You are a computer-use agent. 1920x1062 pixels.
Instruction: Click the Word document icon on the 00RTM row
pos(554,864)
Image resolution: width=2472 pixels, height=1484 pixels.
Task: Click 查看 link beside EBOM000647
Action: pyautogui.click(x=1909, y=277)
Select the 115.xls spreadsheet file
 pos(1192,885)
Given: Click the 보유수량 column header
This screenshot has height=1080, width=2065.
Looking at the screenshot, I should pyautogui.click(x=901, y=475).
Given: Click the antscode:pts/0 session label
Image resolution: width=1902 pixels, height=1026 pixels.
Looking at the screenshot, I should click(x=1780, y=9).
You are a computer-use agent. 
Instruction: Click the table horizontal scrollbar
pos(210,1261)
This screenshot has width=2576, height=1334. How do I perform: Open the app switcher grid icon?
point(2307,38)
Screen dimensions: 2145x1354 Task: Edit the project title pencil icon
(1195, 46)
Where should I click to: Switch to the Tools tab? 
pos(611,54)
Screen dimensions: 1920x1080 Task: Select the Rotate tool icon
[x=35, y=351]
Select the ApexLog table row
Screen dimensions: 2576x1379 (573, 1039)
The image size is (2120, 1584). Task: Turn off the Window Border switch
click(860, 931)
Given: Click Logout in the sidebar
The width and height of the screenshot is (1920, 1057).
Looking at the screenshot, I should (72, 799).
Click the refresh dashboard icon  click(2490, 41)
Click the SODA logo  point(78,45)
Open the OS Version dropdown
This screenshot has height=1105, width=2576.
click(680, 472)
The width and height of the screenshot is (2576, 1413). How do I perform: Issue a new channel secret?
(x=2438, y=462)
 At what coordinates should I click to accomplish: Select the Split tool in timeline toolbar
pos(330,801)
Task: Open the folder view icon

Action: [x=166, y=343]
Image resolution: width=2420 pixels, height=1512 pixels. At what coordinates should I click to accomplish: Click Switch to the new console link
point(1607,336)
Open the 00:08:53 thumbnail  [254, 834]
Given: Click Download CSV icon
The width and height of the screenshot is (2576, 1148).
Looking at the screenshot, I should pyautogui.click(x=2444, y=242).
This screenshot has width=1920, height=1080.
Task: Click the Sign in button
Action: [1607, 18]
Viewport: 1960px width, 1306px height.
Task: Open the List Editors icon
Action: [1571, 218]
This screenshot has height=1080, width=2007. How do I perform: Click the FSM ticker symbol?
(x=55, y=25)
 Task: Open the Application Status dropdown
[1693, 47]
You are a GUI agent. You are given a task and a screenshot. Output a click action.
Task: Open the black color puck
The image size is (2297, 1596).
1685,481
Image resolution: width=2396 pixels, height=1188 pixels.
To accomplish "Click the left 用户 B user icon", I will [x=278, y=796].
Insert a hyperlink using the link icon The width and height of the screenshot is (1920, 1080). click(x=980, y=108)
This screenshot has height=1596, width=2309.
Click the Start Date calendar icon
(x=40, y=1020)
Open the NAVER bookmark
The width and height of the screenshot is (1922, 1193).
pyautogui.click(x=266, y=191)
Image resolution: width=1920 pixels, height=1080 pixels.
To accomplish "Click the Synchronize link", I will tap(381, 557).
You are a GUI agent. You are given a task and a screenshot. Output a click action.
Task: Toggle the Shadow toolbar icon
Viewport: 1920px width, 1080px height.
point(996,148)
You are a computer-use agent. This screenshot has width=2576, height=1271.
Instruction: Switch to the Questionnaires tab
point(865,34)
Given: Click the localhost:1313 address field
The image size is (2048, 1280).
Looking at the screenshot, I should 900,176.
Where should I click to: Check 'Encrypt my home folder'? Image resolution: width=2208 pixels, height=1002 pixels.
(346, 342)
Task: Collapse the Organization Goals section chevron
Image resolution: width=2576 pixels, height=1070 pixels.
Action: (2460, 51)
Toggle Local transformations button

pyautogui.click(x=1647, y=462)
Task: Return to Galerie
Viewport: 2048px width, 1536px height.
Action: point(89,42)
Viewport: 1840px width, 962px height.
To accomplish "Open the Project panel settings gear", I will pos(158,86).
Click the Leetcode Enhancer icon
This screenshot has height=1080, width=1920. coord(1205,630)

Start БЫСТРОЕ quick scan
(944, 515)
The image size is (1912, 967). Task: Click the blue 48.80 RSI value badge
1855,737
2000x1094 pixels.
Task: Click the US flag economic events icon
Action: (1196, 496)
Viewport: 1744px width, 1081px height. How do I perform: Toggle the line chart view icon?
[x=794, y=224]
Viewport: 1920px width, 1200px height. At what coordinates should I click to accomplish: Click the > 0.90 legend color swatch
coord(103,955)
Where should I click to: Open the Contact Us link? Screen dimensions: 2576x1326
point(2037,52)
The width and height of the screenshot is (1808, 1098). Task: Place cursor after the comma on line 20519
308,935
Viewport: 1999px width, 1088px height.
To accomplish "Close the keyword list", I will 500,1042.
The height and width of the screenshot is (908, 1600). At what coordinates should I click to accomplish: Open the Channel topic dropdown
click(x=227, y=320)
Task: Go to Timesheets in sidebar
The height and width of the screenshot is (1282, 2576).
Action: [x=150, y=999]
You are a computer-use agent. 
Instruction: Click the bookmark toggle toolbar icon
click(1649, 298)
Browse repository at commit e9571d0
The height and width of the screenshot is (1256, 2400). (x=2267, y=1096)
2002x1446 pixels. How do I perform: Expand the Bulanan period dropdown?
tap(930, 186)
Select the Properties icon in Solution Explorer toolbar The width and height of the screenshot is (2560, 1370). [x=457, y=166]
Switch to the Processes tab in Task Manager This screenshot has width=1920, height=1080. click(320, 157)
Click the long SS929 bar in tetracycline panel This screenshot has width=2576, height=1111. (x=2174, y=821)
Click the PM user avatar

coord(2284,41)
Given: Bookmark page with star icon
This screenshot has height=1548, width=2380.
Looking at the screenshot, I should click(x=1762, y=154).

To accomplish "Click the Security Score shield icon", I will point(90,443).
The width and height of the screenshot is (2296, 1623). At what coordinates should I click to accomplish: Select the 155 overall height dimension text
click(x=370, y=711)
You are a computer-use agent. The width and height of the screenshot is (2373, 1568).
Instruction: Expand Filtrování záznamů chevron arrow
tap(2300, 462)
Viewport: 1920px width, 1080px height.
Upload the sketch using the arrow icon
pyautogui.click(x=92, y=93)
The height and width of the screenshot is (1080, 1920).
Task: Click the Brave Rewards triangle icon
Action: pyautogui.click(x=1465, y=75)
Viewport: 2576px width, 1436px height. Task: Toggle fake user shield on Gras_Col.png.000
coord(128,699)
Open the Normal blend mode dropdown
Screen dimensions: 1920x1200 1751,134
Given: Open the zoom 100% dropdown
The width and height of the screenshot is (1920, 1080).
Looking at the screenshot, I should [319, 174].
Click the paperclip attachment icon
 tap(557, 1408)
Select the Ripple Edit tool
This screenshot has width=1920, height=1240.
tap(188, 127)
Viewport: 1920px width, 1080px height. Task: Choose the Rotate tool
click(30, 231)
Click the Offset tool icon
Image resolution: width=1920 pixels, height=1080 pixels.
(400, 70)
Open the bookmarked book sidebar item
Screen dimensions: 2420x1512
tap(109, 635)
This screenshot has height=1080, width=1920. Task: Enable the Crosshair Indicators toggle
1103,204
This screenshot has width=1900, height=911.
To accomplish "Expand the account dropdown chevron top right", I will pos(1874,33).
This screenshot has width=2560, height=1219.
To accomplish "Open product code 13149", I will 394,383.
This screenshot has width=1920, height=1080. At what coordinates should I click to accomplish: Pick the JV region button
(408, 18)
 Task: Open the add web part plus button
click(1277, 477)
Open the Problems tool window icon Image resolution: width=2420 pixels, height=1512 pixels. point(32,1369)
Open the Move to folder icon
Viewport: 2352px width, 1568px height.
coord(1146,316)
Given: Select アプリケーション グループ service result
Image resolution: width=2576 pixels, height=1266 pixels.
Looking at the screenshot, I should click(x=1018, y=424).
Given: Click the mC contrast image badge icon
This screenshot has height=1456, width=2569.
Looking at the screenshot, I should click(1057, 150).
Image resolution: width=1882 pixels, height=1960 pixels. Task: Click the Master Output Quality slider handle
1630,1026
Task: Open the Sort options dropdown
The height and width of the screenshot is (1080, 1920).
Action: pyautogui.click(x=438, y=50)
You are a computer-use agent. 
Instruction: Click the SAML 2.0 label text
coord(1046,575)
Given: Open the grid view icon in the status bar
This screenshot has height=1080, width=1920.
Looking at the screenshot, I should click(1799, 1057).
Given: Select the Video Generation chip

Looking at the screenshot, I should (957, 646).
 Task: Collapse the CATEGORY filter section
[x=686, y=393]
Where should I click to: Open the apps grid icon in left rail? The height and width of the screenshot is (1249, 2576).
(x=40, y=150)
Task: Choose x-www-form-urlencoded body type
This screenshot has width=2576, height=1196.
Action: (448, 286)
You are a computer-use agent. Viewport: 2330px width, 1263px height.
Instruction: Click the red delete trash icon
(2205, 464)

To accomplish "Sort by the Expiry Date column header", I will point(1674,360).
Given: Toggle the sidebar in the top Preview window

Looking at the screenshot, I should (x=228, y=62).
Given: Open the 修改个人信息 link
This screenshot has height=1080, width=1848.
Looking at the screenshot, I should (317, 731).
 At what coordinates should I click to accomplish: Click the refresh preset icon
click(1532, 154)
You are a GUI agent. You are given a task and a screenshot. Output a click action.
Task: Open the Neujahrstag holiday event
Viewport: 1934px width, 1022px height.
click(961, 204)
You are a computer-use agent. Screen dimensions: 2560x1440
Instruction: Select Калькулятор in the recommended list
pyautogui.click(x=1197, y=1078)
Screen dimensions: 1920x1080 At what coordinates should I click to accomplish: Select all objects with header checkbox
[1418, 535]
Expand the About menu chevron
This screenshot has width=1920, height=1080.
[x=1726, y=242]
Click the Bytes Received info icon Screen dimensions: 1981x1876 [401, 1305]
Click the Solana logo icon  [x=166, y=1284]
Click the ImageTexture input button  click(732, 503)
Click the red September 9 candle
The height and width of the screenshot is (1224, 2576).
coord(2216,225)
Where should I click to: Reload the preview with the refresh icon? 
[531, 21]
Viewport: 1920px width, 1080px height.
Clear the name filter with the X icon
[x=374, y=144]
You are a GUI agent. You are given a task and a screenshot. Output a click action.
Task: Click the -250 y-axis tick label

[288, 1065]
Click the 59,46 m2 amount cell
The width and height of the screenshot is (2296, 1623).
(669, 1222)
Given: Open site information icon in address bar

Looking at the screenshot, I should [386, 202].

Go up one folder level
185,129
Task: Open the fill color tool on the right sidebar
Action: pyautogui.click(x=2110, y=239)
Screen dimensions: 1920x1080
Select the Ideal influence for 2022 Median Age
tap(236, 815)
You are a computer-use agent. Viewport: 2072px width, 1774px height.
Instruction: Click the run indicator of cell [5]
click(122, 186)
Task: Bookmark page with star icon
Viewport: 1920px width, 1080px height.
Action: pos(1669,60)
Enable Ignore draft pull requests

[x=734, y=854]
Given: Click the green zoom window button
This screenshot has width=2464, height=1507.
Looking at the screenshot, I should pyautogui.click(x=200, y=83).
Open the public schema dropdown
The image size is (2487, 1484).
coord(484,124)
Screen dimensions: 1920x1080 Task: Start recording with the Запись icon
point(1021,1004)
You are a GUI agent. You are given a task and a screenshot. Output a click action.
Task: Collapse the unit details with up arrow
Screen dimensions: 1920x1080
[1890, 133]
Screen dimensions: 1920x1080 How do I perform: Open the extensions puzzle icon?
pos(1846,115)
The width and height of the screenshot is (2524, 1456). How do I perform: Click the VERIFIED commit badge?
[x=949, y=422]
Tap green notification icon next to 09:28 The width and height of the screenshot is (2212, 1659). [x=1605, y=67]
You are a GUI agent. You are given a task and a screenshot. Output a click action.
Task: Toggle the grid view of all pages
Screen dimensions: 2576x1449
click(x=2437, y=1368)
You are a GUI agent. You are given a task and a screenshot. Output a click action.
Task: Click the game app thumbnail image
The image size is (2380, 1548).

* * * * * * * * *

** EXERCISE **
Apply a filter for "thumbnail" to the entries and show each line that passes.

** RESPONSE **
Open the 00:08:53 thumbnail  [254, 834]
Task: Click the game app thumbnail image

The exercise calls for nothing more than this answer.